■ Supplied data

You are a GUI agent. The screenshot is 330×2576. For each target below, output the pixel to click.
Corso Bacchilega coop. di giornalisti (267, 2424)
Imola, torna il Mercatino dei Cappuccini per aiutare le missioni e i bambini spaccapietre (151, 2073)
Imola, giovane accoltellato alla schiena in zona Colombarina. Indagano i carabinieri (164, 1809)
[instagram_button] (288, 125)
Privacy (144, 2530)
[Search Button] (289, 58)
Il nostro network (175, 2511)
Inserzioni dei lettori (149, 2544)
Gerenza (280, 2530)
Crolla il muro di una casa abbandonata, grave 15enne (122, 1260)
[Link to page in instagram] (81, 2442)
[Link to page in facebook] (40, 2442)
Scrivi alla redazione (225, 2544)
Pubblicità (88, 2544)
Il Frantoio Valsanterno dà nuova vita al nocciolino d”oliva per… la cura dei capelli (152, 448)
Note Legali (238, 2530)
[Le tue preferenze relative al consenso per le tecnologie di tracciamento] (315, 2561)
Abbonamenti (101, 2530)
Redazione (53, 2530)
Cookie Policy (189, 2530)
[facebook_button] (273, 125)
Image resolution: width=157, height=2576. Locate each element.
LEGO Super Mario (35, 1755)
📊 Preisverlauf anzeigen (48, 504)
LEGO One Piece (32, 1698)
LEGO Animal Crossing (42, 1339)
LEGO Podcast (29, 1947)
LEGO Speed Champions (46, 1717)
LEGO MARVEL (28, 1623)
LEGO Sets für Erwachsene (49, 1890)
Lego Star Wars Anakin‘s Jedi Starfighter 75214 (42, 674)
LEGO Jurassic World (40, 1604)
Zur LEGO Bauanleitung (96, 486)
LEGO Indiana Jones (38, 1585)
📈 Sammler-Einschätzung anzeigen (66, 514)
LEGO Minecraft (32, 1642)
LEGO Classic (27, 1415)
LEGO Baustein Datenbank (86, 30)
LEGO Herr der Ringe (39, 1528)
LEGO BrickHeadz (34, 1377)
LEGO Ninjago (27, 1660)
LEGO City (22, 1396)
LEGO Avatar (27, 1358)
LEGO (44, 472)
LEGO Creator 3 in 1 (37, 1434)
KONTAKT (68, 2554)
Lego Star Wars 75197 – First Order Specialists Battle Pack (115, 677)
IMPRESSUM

■ What you will do
Return all lines of the material that have "Imola" in them.

■ Output for this exercise
Imola, torna il Mercatino dei Cappuccini per aiutare le missioni e i bambini spaccapietre (151, 2073)
Imola, giovane accoltellato alla schiena in zona Colombarina. Indagano i carabinieri (164, 1809)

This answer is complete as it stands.